SET EXERCISE -
Render each line of the data below as one string in a JSON list, omitting blank lines.

DATASET ROWS -
__________________________________________________
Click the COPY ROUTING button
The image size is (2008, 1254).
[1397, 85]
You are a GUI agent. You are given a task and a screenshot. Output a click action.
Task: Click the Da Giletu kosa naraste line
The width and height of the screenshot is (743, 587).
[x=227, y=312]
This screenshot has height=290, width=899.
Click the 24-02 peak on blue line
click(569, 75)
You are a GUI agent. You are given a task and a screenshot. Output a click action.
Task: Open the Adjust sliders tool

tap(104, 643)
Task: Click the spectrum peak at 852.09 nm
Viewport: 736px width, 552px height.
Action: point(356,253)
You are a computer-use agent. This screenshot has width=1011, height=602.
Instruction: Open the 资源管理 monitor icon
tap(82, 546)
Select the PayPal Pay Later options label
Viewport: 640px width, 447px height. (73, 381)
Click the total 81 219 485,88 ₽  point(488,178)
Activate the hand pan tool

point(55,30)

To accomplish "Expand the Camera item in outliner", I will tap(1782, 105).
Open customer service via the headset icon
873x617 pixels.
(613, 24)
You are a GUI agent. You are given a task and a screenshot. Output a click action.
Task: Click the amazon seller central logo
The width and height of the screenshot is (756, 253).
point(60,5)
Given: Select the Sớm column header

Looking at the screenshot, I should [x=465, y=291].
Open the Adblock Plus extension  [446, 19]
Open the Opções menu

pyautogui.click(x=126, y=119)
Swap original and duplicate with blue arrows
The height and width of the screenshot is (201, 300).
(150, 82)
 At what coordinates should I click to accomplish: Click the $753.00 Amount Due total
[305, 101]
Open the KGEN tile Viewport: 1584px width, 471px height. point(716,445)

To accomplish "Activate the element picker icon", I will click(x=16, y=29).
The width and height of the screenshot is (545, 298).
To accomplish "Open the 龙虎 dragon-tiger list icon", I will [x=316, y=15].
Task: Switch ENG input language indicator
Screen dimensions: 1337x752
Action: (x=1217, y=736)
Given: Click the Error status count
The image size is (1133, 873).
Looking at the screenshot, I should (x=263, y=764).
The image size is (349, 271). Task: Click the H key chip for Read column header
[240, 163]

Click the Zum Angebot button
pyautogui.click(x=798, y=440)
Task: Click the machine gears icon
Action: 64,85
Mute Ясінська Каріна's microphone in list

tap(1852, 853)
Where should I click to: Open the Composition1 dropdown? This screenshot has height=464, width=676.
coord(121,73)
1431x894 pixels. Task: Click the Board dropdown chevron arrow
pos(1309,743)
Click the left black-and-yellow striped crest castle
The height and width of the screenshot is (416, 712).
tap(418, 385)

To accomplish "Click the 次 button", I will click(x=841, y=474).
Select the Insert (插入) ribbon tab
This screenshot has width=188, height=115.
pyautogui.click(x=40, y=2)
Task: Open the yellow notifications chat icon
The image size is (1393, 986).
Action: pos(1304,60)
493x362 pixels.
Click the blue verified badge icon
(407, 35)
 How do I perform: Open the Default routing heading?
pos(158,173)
__________________________________________________
THE COMPLETED TASK -
[
  "Click the COPY ROUTING button",
  "The image size is (2008, 1254).",
  "[1397, 85]",
  "You are a GUI agent. You are given a task and a screenshot. Output a click action.",
  "Task: Click the Da Giletu kosa naraste line",
  "The width and height of the screenshot is (743, 587).",
  "[x=227, y=312]",
  "This screenshot has height=290, width=899.",
  "Click the 24-02 peak on blue line",
  "click(569, 75)",
  "You are a GUI agent. You are given a task and a screenshot. Output a click action.",
  "Task: Open the Adjust sliders tool",
  "tap(104, 643)",
  "Task: Click the spectrum peak at 852.09 nm",
  "Viewport: 736px width, 552px height.",
  "Action: point(356,253)",
  "You are a computer-use agent. This screenshot has width=1011, height=602.",
  "Instruction: Open the 资源管理 monitor icon",
  "tap(82, 546)",
  "Select the PayPal Pay Later options label",
  "Viewport: 640px width, 447px height. (73, 381)",
  "Click the total 81 219 485,88 ₽  point(488,178)",
  "Activate the hand pan tool",
  "point(55,30)",
  "To accomplish \"Expand the Camera item in outliner\", I will tap(1782, 105).",
  "Open customer service via the headset icon",
  "873x617 pixels.",
  "(613, 24)",
  "You are a GUI agent. You are given a task and a screenshot. Output a click action.",
  "Task: Click the amazon seller central logo",
  "The width and height of the screenshot is (756, 253).",
  "point(60,5)",
  "Given: Select the Sớm column header",
  "Looking at the screenshot, I should [x=465, y=291].",
  "Open the Adblock Plus extension  [446, 19]",
  "Open the Opções menu",
  "pyautogui.click(x=126, y=119)",
  "Swap original and duplicate with blue arrows",
  "The height and width of the screenshot is (201, 300).",
  "(150, 82)",
  " At what coordinates should I click to accomplish: Click the $753.00 Amount Due total",
  "[305, 101]",
  "Open the KGEN tile Viewport: 1584px width, 471px height. point(716,445)",
  "To accomplish \"Activate the element picker icon\", I will click(x=16, y=29).",
  "The width and height of the screenshot is (545, 298).",
  "To accomplish \"Open the 龙虎 dragon-tiger list icon\", I will [x=316, y=15].",
  "Task: Switch ENG input language indicator",
  "Screen dimensions: 1337x752",
  "Action: (x=1217, y=736)",
  "Given: Click the Error status count",
  "The image size is (1133, 873).",
  "Looking at the screenshot, I should (x=263, y=764).",
  "The image size is (349, 271). Task: Click the H key chip for Read column header",
  "[240, 163]",
  "Click the Zum Angebot button",
  "pyautogui.click(x=798, y=440)",
  "Task: Click the machine gears icon",
  "Action: 64,85",
  "Mute Ясінська Каріна's microphone in list",
  "tap(1852, 853)",
  "Where should I click to: Open the Composition1 dropdown? This screenshot has height=464, width=676.",
  "coord(121,73)",
  "1431x894 pixels. Task: Click the Board dropdown chevron arrow",
  "pos(1309,743)",
  "Click the left black-and-yellow striped crest castle",
  "The height and width of the screenshot is (416, 712).",
  "tap(418, 385)",
  "To accomplish \"Click the 次 button\", I will click(x=841, y=474).",
  "Select the Insert (插入) ribbon tab",
  "This screenshot has width=188, height=115.",
  "pyautogui.click(x=40, y=2)",
  "Task: Open the yellow notifications chat icon",
  "The image size is (1393, 986).",
  "Action: pos(1304,60)",
  "493x362 pixels.",
  "Click the blue verified badge icon",
  "(407, 35)",
  " How do I perform: Open the Default routing heading?",
  "pos(158,173)"
]